PROBLEM STATEMENT. In the text on storytelling interventions for teams, what splashes onto the graduate student in the analog story?

TEXT BLOCK.
◆ ◆ ◆ ◆ ◆ ◆ ◆
Given that team cognition has been shown to facilitate team effectiveness (e.g., DeChurch & Mesmer-Magnus, 2010), we developed interventions designed to enhance the development of shared understanding in teams. Each is reviewed below.


Story Content: Collaboration and Timing

We directed our efforts toward story creation in two areas that were relevant within an emergency management context: collaboration and timing. The collaboration theme highlighted the breakdowns that occur when teams fail to communicate critical information, and the timing theme highlighted the breakdowns that occur when teams fail to attend to the pacing and ordering of member actions.

Story Context: Metaphorical versus Analog

The term metaphorical storytelling was used to refer to stories that help to connect what listeners are less familiar with to what they are more familiar with. As stories should be relatable (Denning, 2001), and popular TV shows have popularized this setting, the metaphorical story was based on a true story that occurred at a hospital in New York City. In the story, the protagonist breaks his leg during a winter vacation. The patient’s postsurgery recovery encountered complications that stemmed from collaboration and timing errors of the medical team.

In contrast to metaphorical storytelling, analog storytelling maintains a closer connection between the story and the target domain. Derived from analogical problem solving (Bransford & Stein, 1984), the goal of analog storytelling is to apply the principles of narrative to a domain to a similar situation that the story represents. The NeoCITIES/analog story focused on a graduate student working in a laboratory environment during a severe snowstorm. During an unforeseen power outage, the protagonist has an accident where a beaker containing acid that he was carrying splashed its contents on his left arm. The protagonist has severe chemical burns and requires the assistance of police, fire, and HazMat. Complications stem from collaboration and timing errors of the response team.
◆ ◆ ◆ ◆ ◆ ◆ ◆
EXERCISE DATA.

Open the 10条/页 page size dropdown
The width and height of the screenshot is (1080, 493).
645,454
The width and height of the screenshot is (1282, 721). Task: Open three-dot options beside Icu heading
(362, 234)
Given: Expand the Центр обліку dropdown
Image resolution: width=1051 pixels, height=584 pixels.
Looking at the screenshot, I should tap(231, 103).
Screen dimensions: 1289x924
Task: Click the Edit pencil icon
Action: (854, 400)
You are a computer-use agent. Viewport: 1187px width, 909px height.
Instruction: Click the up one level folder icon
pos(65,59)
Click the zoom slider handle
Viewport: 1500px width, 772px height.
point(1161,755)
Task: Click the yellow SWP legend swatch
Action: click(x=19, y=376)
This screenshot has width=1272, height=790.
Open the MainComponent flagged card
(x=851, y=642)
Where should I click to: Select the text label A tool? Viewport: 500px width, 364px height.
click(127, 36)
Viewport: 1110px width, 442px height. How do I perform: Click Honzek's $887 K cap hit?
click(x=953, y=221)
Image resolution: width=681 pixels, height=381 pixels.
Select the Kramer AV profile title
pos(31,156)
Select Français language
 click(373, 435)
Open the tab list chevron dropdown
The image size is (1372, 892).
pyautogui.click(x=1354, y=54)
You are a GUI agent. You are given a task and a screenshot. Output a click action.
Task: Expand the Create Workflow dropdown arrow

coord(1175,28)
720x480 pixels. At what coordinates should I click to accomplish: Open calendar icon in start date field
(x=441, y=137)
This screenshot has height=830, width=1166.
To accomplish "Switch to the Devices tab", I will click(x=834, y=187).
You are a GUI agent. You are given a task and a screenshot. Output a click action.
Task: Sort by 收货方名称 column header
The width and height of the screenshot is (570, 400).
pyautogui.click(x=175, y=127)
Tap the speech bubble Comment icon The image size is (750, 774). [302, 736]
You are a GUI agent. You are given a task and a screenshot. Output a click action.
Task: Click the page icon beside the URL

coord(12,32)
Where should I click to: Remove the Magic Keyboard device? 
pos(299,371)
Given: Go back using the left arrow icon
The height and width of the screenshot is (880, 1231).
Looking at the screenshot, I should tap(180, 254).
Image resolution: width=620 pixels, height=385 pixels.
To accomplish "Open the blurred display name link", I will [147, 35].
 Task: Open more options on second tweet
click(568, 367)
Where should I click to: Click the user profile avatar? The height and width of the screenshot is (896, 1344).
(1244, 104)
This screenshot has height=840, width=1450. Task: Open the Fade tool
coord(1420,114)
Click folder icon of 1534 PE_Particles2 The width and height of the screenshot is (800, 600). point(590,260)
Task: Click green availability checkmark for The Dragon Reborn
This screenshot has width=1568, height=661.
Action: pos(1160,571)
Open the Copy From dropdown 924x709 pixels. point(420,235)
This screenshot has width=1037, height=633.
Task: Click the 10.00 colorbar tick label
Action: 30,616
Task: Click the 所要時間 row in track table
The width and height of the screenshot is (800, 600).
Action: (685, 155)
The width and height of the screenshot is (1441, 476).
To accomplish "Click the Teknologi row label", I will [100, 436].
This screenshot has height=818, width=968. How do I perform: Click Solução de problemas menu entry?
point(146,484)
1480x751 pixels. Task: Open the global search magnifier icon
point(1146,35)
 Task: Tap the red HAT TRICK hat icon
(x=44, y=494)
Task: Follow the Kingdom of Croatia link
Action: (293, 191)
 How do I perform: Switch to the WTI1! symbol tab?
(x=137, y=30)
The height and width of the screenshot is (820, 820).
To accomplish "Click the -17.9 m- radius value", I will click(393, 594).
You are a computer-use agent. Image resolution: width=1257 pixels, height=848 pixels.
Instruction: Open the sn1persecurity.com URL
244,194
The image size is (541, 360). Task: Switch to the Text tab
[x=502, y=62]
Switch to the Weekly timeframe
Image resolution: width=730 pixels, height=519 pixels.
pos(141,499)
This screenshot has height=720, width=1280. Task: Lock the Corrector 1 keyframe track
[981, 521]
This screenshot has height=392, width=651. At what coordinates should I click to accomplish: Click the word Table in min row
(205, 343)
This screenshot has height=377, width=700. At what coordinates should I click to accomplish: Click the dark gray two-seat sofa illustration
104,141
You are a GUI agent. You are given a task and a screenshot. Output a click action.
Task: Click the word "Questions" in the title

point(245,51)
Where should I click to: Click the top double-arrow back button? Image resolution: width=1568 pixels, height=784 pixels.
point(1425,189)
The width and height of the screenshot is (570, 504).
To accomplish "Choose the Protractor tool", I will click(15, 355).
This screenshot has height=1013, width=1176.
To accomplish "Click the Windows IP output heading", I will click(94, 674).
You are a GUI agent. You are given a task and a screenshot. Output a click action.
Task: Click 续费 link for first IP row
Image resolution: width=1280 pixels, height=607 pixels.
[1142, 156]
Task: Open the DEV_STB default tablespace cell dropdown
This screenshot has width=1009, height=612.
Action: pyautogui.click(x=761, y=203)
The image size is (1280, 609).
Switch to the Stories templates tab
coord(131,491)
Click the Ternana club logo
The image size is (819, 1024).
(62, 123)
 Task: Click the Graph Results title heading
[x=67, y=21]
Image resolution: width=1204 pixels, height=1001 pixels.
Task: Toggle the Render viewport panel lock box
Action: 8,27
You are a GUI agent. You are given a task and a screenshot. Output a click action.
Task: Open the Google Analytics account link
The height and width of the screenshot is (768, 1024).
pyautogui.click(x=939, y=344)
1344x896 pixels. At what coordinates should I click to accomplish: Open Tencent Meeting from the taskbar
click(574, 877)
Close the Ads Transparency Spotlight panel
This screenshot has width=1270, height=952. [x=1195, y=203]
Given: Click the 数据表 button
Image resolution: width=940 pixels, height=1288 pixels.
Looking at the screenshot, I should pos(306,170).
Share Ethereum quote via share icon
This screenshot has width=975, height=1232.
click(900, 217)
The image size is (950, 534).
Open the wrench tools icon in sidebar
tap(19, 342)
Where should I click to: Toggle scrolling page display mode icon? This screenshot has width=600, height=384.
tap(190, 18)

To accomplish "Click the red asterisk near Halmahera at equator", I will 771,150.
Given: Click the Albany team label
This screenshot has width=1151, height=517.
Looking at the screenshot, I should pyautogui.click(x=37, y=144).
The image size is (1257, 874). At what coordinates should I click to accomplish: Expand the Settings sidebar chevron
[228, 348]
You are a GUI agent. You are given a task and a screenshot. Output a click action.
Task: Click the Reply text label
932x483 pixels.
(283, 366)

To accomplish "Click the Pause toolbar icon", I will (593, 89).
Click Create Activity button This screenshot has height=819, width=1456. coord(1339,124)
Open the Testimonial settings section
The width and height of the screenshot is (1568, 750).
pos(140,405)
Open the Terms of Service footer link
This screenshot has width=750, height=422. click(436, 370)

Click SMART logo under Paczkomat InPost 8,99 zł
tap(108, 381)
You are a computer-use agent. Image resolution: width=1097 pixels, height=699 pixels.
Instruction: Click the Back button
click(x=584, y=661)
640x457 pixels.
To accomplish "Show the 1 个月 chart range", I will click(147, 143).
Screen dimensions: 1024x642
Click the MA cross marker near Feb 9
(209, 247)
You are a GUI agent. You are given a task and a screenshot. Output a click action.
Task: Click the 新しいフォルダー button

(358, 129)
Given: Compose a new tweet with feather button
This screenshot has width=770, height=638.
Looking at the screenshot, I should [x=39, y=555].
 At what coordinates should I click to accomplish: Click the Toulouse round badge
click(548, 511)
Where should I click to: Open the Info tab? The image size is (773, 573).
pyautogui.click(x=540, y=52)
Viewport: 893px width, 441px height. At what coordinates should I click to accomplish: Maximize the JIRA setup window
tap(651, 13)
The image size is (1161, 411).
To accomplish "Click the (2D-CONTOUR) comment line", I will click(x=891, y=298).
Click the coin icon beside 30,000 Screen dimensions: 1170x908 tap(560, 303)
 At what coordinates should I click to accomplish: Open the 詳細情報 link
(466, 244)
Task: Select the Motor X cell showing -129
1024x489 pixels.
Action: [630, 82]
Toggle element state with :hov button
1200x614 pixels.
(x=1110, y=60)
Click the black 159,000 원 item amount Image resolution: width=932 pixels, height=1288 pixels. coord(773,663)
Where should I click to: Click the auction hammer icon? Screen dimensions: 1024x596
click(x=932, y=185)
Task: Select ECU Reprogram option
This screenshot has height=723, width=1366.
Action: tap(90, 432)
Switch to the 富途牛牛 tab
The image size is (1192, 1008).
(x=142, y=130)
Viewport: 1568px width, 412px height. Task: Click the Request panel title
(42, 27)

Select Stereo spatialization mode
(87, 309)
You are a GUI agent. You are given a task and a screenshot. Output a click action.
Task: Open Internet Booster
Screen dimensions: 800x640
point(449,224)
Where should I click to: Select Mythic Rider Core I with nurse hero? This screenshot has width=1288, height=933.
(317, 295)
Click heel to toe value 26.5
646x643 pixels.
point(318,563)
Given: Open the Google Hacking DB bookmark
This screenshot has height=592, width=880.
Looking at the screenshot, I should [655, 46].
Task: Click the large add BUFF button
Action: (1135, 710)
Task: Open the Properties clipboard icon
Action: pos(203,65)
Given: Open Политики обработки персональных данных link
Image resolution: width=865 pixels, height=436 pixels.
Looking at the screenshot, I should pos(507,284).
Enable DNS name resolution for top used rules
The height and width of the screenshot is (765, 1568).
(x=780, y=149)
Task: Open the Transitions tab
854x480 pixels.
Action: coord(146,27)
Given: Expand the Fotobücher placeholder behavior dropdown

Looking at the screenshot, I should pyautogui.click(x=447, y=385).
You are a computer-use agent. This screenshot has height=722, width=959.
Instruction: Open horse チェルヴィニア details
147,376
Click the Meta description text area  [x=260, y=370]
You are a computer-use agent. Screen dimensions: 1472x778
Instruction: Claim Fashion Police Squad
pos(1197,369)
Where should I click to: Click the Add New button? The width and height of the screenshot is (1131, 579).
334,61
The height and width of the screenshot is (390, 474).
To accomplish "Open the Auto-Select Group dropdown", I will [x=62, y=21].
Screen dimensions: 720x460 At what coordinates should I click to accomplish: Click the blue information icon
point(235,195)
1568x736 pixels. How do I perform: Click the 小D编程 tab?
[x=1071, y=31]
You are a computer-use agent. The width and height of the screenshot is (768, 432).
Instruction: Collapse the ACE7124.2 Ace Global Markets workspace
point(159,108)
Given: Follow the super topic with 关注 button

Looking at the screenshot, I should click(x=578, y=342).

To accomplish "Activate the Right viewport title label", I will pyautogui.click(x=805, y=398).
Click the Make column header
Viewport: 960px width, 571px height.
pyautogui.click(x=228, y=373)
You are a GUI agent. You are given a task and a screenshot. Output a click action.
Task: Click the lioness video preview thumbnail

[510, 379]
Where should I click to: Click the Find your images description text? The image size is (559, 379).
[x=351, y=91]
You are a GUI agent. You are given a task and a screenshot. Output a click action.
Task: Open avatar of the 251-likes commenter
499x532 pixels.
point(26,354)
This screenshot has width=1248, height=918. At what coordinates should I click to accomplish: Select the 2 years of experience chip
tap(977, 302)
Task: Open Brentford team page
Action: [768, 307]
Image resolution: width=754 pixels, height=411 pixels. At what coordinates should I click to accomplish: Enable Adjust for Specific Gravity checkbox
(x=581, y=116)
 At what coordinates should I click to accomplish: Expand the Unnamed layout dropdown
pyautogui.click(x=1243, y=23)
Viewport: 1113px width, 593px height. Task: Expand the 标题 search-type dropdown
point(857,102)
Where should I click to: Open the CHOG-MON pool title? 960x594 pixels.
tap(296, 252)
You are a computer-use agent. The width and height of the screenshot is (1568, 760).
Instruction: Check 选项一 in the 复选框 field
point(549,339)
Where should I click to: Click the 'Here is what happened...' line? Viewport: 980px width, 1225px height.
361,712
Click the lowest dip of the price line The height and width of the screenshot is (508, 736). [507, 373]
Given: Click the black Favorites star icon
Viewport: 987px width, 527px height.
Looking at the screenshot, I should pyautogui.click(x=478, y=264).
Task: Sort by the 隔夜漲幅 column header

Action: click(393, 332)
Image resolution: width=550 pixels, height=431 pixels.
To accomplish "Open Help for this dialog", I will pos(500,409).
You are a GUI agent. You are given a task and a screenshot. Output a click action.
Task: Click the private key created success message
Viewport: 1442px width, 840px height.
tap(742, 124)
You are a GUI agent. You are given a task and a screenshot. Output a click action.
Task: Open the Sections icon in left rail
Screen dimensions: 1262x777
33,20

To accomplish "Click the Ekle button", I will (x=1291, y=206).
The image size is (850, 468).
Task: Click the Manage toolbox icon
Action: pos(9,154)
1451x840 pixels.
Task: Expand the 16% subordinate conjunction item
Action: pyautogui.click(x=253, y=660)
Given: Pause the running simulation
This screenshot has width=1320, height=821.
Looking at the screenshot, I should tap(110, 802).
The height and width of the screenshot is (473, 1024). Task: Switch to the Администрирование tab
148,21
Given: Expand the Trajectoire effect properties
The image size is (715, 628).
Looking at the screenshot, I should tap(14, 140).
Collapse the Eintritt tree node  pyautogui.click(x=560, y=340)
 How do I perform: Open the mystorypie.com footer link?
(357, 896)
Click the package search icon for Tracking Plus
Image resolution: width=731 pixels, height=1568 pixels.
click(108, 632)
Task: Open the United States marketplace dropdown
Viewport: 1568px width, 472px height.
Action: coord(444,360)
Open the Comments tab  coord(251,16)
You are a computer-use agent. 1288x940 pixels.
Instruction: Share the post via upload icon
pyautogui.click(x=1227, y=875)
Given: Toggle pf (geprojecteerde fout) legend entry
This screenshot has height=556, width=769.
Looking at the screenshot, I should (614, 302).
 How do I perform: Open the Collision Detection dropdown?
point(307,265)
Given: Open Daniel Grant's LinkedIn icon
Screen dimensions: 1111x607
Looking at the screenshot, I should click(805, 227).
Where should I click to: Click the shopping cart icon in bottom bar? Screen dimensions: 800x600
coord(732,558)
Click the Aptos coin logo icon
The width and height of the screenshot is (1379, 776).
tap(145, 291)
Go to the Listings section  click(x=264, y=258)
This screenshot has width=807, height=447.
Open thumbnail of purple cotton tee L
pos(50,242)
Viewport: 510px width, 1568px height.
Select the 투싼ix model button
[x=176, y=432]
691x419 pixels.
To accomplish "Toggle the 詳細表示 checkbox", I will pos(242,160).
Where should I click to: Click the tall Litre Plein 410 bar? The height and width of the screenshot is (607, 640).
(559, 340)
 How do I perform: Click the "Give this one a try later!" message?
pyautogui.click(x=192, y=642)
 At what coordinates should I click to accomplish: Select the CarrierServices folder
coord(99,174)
◆ ◆ ◆ ◆ ◆ ◆ ◆
WRITTEN SOLUTION. Acid from a beaker he was carrying splashes onto his left arm.